-- EXCERPTED DATA --
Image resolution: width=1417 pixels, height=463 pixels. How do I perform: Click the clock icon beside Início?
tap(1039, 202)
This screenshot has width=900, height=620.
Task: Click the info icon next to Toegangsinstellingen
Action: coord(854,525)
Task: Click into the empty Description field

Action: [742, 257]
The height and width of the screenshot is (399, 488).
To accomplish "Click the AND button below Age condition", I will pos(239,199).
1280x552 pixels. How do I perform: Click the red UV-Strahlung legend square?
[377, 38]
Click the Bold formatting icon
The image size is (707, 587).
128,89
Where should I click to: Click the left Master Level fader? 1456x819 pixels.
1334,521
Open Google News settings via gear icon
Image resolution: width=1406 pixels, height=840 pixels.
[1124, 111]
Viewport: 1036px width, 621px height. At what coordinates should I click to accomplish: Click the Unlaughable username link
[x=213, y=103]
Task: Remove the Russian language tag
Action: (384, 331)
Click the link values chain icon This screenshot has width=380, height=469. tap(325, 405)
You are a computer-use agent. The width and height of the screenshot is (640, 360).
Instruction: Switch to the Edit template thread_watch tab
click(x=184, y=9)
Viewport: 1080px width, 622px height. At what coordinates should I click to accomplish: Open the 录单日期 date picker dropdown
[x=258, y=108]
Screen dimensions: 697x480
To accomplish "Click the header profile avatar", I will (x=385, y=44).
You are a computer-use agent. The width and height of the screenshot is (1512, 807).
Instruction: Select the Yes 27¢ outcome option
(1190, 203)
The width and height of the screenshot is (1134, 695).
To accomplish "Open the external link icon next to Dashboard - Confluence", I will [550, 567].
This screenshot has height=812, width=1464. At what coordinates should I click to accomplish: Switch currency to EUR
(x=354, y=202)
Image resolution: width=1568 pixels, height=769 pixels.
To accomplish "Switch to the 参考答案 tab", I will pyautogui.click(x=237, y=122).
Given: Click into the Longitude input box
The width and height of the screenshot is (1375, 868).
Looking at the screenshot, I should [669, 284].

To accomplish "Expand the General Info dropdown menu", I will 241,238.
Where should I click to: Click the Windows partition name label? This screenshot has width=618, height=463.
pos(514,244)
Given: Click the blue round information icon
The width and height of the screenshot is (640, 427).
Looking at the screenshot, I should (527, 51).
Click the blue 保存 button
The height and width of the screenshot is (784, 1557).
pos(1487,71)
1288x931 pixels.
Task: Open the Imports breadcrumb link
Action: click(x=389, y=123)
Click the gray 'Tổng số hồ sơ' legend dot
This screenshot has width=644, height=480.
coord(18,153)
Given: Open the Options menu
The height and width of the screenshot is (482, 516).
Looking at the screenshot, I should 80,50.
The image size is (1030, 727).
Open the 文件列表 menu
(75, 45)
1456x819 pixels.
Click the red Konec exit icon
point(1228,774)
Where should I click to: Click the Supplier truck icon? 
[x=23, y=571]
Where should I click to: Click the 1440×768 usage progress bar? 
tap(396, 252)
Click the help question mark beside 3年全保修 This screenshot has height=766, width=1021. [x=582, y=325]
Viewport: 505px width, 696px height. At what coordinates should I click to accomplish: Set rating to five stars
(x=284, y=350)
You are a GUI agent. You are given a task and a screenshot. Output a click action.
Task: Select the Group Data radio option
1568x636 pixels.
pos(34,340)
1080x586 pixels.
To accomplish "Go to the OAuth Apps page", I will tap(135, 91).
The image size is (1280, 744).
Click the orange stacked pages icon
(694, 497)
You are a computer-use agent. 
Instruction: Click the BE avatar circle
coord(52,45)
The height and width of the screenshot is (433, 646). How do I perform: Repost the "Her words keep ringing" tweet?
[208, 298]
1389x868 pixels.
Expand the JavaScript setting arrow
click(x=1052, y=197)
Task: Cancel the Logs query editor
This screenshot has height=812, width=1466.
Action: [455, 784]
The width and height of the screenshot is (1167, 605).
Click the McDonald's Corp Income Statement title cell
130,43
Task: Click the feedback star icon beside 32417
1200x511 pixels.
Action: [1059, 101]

-- EXERCISE INSTRUCTIONS --
Find each line in the items above that contains the word "perform" and copy those lines in full.

-- WRITTEN REPLY --
Image resolution: width=1417 pixels, height=463 pixels. How do I perform: Click the clock icon beside Início?
1280x552 pixels. How do I perform: Click the red UV-Strahlung legend square?
The height and width of the screenshot is (433, 646). How do I perform: Repost the "Her words keep ringing" tweet?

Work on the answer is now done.